→ **Given data**
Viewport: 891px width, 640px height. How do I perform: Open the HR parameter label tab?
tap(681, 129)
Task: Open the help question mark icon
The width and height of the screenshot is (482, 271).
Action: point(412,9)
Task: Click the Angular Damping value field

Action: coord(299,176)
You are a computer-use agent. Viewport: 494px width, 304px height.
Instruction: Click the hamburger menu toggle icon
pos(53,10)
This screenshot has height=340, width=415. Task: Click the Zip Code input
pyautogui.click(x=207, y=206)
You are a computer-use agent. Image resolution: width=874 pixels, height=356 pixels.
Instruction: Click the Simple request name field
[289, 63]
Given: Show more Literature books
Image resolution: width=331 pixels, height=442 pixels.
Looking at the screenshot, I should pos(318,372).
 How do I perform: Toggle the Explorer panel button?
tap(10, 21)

...

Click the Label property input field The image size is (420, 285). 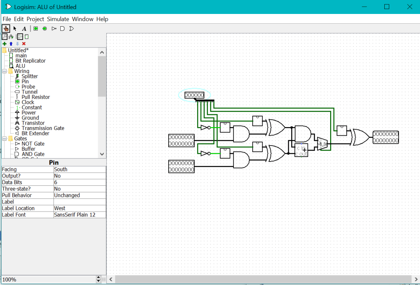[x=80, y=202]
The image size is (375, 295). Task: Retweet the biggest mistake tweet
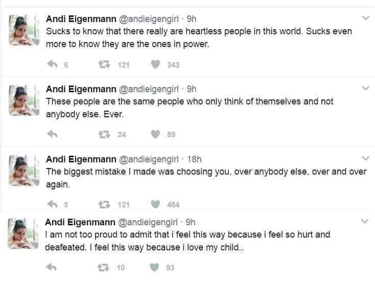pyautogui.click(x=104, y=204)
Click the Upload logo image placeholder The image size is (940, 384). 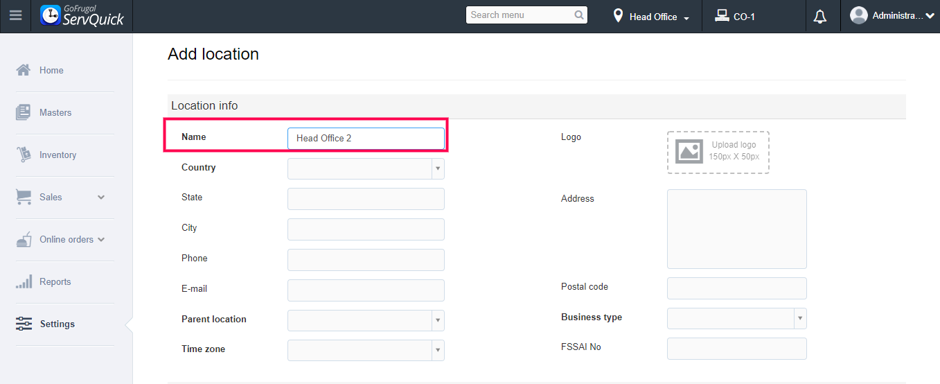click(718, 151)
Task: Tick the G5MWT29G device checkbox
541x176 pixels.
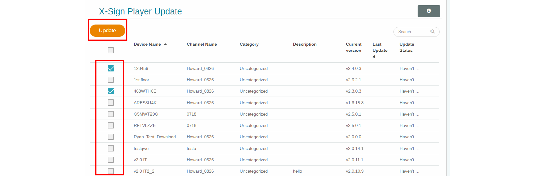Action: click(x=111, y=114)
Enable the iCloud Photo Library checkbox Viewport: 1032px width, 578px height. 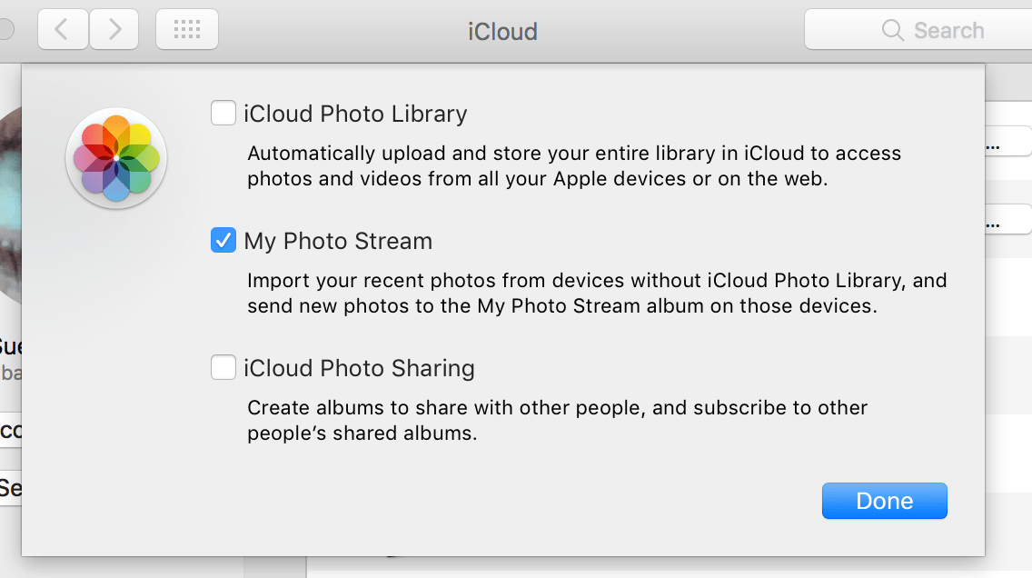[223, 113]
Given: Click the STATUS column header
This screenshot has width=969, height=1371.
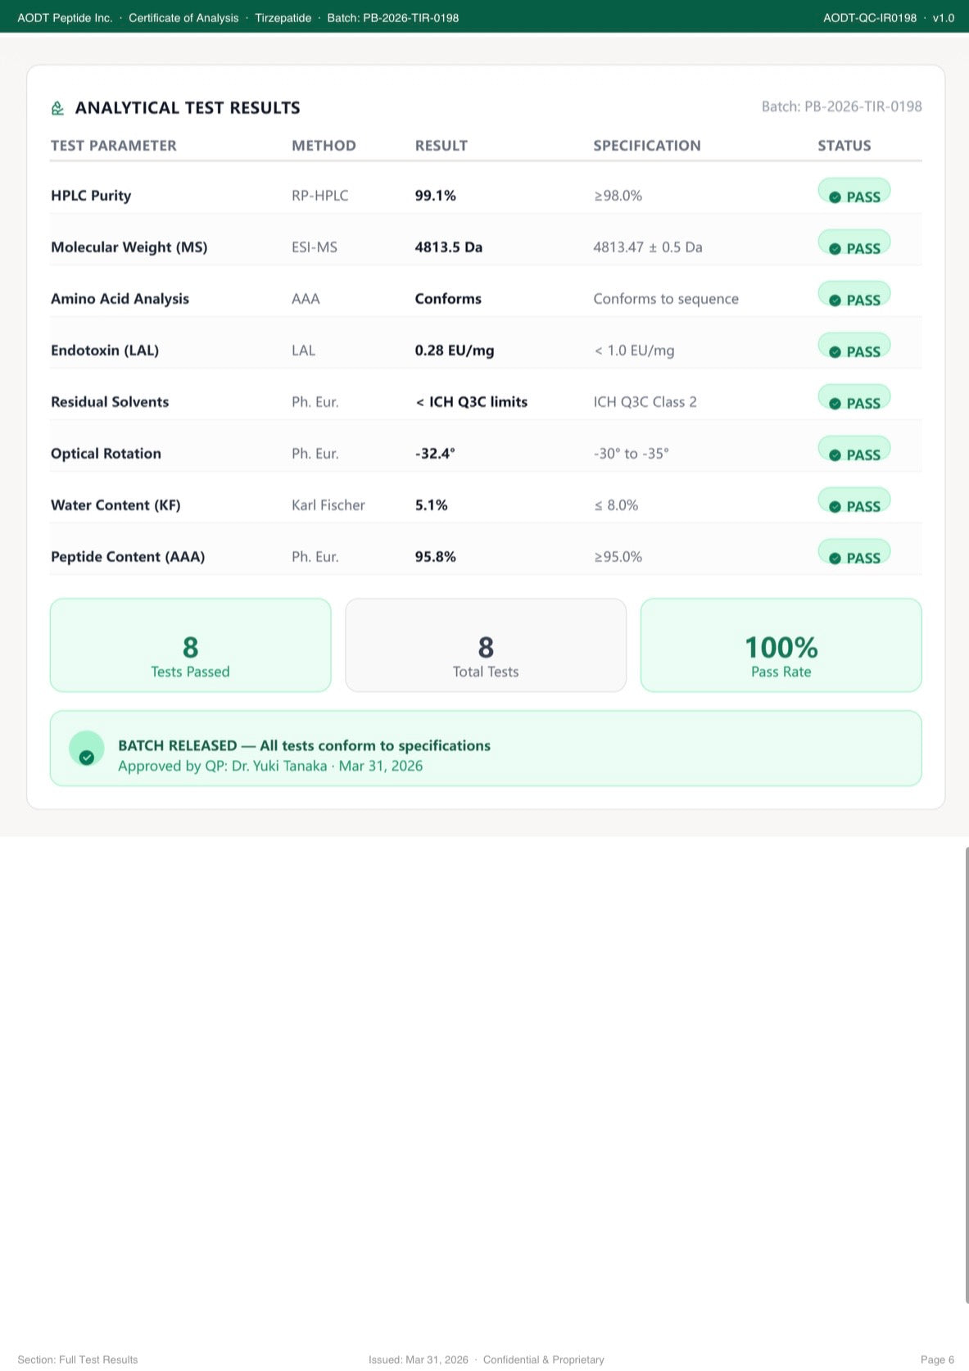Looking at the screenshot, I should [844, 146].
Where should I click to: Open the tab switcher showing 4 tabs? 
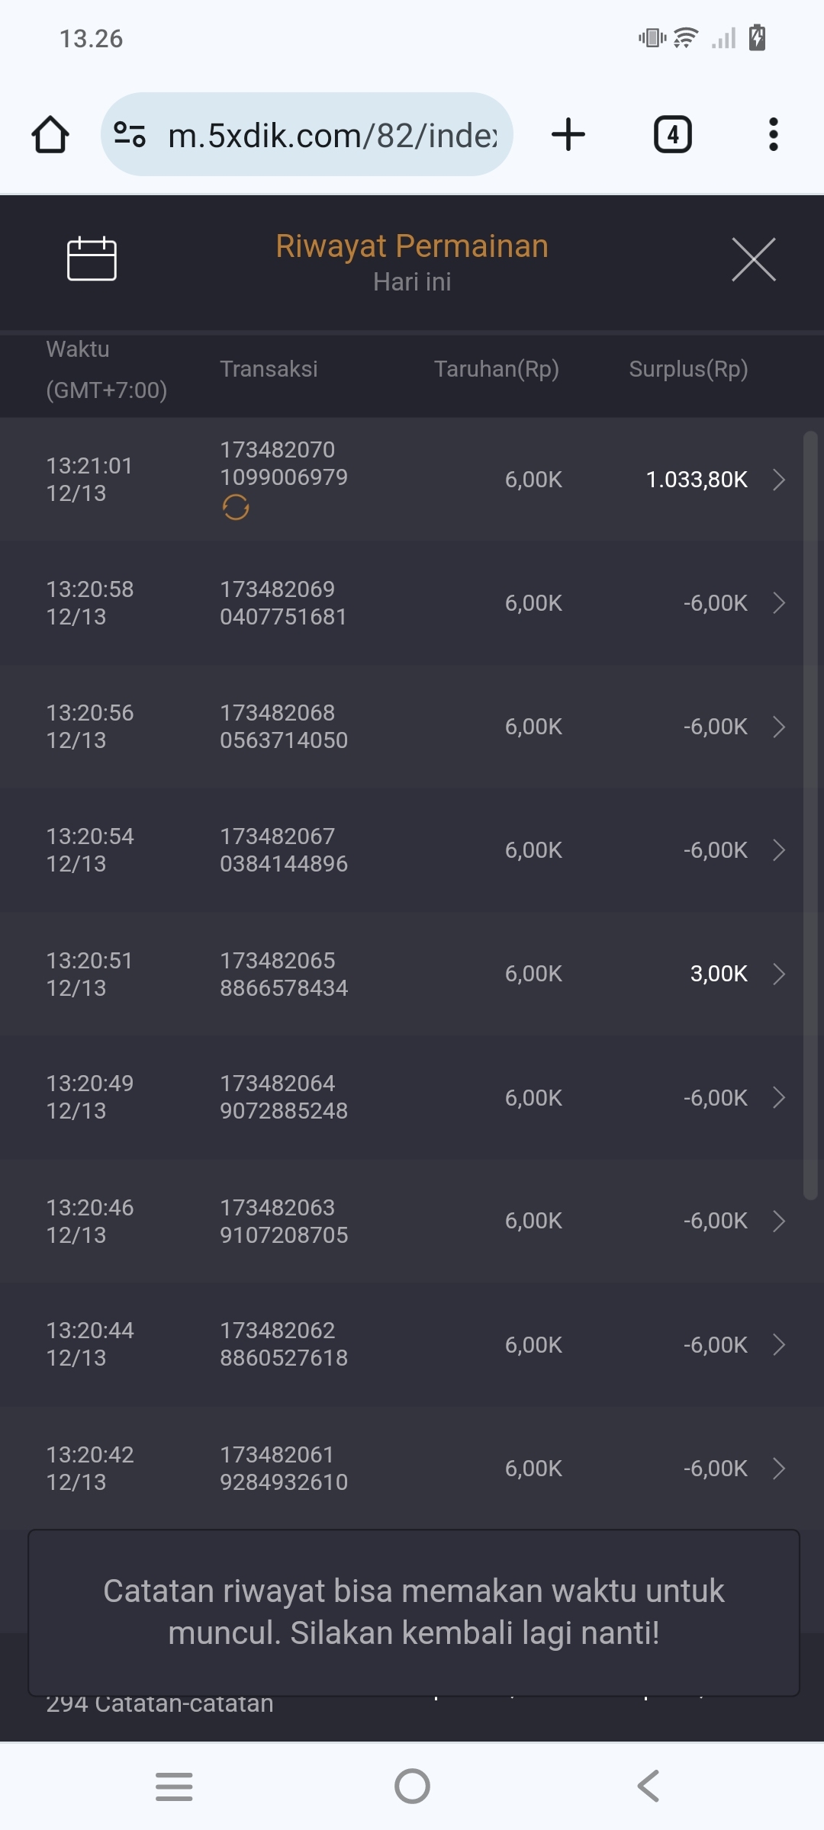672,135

--

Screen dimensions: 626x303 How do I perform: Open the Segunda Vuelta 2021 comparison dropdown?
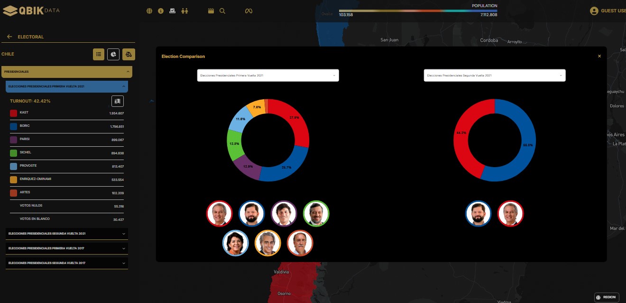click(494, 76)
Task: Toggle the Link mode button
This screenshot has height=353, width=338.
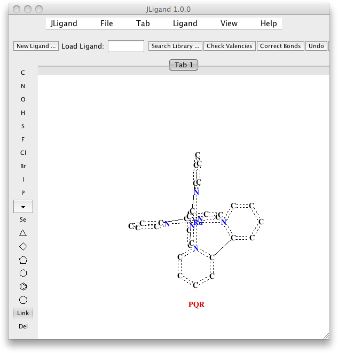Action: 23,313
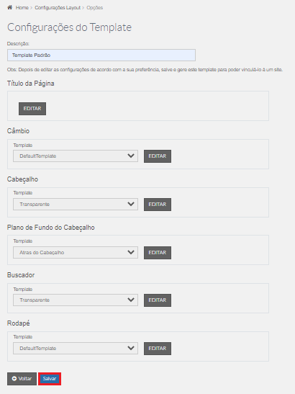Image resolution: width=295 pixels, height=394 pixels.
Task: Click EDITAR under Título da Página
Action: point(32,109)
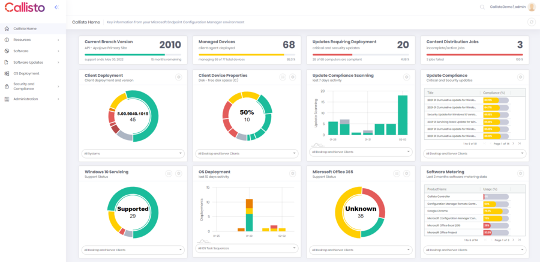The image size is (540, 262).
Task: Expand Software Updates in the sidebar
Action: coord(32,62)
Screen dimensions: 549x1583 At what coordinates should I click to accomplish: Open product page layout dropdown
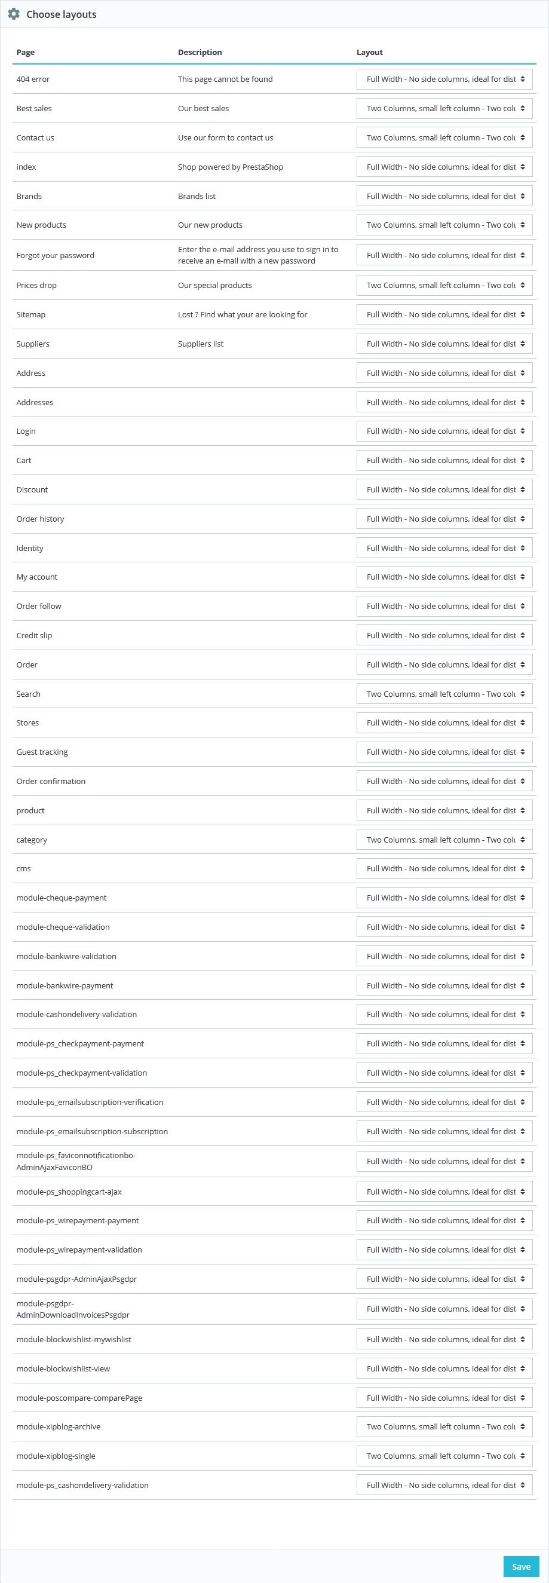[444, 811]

→ **Exercise**
What you give back must be the stretch above, starting at the line with "Instruction: Click the hamburger" and ending at the line with "Given: Show more Literature books", copied exactly.

→ **Exercise solution**
Instruction: Click the hamburger menu toggle icon
pos(53,10)
This screenshot has height=340, width=415. Task: Click the Zip Code input
pyautogui.click(x=207, y=206)
You are a computer-use agent. Image resolution: width=874 pixels, height=356 pixels.
Instruction: Click the Simple request name field
[289, 63]
Given: Show more Literature books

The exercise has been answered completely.